TRECHO DA PÁGINA:
A SAGA DO TENENTE DANILO NA ITÁLIA!

Continuação da postagem de 10 de dezembro de 2023.

SEMPRE pela estrada principal, seguiu caminhando em direção ao sul. Chegou a Padova, uma cidade importante, pois era entroncamento ferroviário e para onde convergiam as estradas de rodagem a partir de Vicenza, Mestre e Veneza. O certo era evitá-la, contornando-a – era o que o Inglês recomendava. Mas Danilo não era da mesma opinião do militar britânico; atravessou a cidade de ponta a ponta sem conhecer as ruas, seguindo a direção que julgou ser a que o conduziria à saída de Padova, direcionando ao rio Pó. Encontrou muitos militares alemães em seu caminho, porém não se preocupou com eles, e eles tampouco com a sua figura, já que havia uma profusão de pessoas esquisitas vagando pelas cidades italianas. O Índio considerou-se um destes. A essa altura, já se considerava seguro do seu papel de um camponês italiano. Sbagliato, ruvinato, destruto, mallato e tantos outros adjetivos que usava ao enrolar a língua ferida, sempre inventando uma história a fim de conseguir comida e lugar para passar a noite.

SUAS INSTRUÇÕES:
Segundo o trecho sobre a saga do tenente Danilo, por que Padova era uma cidade importante?

MATERIAL COLETADO:
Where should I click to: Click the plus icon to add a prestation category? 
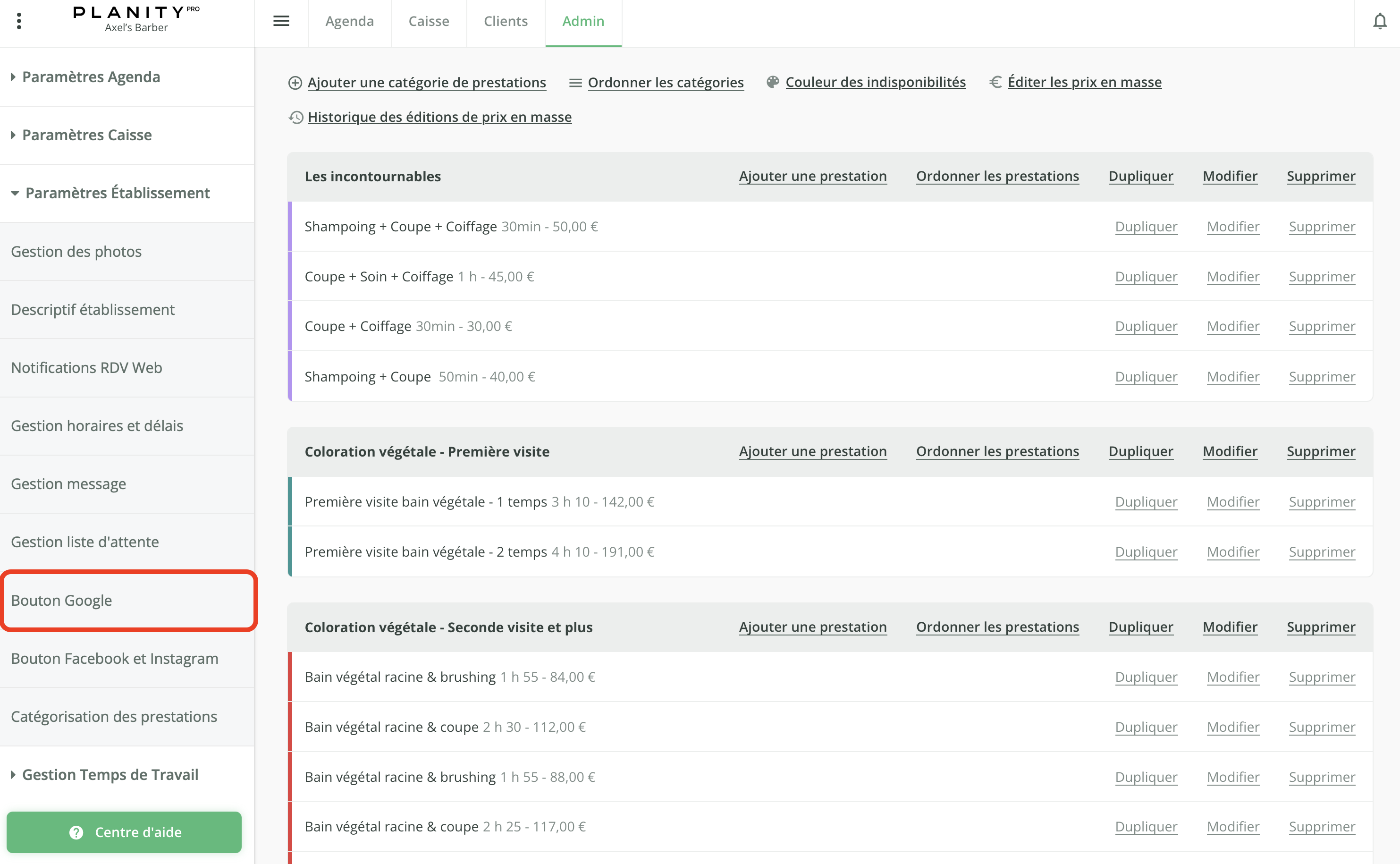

RESULTADO:
Era um entroncamento ferroviário, e para ela convergiam as estradas de rodagem vindas de Vicenza, Mestre e Veneza.